_Условия заданий_.
a: Как перевести на английский язык предложение «В январе 1916 года социально-политического взрыва в России не было.» из текста о положении в России в 1916 году?
b: Допишите текст о положении в России в 1916 году, начав сразу после его последнего предложения.

Перечисленные выше меры, по указаниям агентуры, подорвали в широких рабочих массах веру в успех вооруженного выступления, по мнению социал-демократов большевиков, могущего, при содействии сочувствующих воинских частей, перейти в открытую революцию, и наступающее 9 января, по всей вероятности, ознаменуется забастовкой лишь наиболее распропагандированных фабричных предприятий столицы, главным образом, расположенных на Выборгской стороне..» (Рабочее движение в годы войны. М., 1925, с. 233-235).

В январе 1916 года социально-политического взрыва в России не было. Однако к осени ситуация в стране вновь стала критической.

Обострению социально-политической обстановки способствовали растущая дороговизна и военная политика правительства, бездарность которой наиболее ярко проявилась в неиспользовании Ставкой блестящего успеха Брусиловского прорыва в июне 1916 года на юго-западном фронте.

_Исходные материалы_.
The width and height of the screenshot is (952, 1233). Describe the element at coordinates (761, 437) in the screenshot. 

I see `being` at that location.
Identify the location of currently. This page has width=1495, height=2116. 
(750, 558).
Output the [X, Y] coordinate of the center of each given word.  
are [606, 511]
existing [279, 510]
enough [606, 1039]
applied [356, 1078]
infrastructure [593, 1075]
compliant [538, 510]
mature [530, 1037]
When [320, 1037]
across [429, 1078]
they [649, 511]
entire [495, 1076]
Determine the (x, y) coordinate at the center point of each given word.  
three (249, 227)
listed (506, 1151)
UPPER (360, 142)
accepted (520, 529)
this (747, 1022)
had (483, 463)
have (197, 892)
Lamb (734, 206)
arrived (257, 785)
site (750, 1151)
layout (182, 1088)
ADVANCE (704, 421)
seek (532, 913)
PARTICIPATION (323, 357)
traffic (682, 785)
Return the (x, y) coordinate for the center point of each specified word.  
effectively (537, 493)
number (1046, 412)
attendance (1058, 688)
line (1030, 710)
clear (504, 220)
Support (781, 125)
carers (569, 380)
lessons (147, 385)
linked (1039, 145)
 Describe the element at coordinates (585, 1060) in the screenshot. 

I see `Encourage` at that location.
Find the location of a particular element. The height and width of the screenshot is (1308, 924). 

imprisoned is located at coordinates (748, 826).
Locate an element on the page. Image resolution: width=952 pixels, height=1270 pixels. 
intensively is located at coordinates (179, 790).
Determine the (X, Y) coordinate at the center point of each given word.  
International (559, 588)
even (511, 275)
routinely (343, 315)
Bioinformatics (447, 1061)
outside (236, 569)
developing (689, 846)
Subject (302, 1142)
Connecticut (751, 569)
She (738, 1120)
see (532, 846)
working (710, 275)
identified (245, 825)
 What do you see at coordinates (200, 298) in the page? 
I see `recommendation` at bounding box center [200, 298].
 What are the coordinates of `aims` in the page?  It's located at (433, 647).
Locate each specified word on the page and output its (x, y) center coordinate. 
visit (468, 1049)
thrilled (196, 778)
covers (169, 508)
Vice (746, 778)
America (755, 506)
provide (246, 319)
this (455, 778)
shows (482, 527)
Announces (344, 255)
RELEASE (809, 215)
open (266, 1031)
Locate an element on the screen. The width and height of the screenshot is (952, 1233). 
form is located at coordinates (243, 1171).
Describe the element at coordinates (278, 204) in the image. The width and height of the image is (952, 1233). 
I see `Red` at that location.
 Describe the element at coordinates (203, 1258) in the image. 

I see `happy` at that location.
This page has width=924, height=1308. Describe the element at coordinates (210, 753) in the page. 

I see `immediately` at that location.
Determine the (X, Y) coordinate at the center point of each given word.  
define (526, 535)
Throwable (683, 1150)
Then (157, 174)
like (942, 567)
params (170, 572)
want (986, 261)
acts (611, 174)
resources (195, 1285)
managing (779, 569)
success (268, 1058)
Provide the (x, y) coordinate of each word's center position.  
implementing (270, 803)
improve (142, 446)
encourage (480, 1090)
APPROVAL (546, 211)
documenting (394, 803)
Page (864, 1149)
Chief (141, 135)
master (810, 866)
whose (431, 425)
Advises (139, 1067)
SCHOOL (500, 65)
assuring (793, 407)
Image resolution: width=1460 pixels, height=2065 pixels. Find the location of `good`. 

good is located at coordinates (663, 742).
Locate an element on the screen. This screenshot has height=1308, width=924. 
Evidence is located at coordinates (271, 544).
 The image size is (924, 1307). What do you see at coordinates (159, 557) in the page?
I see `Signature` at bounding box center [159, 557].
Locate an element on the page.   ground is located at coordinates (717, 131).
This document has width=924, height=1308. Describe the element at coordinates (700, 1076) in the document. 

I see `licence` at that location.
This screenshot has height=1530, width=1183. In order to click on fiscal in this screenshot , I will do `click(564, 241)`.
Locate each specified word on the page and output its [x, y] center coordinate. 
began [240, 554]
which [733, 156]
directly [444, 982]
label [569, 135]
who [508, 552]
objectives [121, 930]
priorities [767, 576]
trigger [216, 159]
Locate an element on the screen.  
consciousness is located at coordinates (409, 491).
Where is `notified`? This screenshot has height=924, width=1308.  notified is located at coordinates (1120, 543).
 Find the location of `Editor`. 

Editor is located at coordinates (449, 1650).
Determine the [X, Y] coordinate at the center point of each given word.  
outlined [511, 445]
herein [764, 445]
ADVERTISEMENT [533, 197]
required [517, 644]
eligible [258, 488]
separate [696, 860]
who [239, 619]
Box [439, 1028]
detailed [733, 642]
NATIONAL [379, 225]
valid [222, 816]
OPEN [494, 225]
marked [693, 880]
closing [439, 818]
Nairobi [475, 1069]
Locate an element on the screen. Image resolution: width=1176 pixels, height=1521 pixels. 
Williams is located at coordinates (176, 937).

_Ответы по заданиям_.
a: In January 1916, there was no socio-political explosion in Russia.

b:
Впрочем, не менее оскорбительной для общественного мнения стала открытая торговля царского правительства жизнями, кровью своих солдат с западными союзниками. Современный автор сообщает, что «эти несчастные русские парни, одетые в солдатские шинели, составили впоследствии базу печально известного «Русского региона», который французское военное командование бросало в самые гиблые, горячие места, самые безнадежные операции, наравне с «туземцами», сенегальскими стрелками например.

…Уже весной 1916 года в Марсель и Бордо прибыли две особые пехотные бригады, каждая численностью 10,5 тысячи человек. В августе-сентябре 1916 г. были отправлены еще две пехотные бригады в обмен на поставленные союзниками в Россию артиллерию и снаряды» (Алексеева И.В. Агония сердечного согласия, Л., 1990, с. 205).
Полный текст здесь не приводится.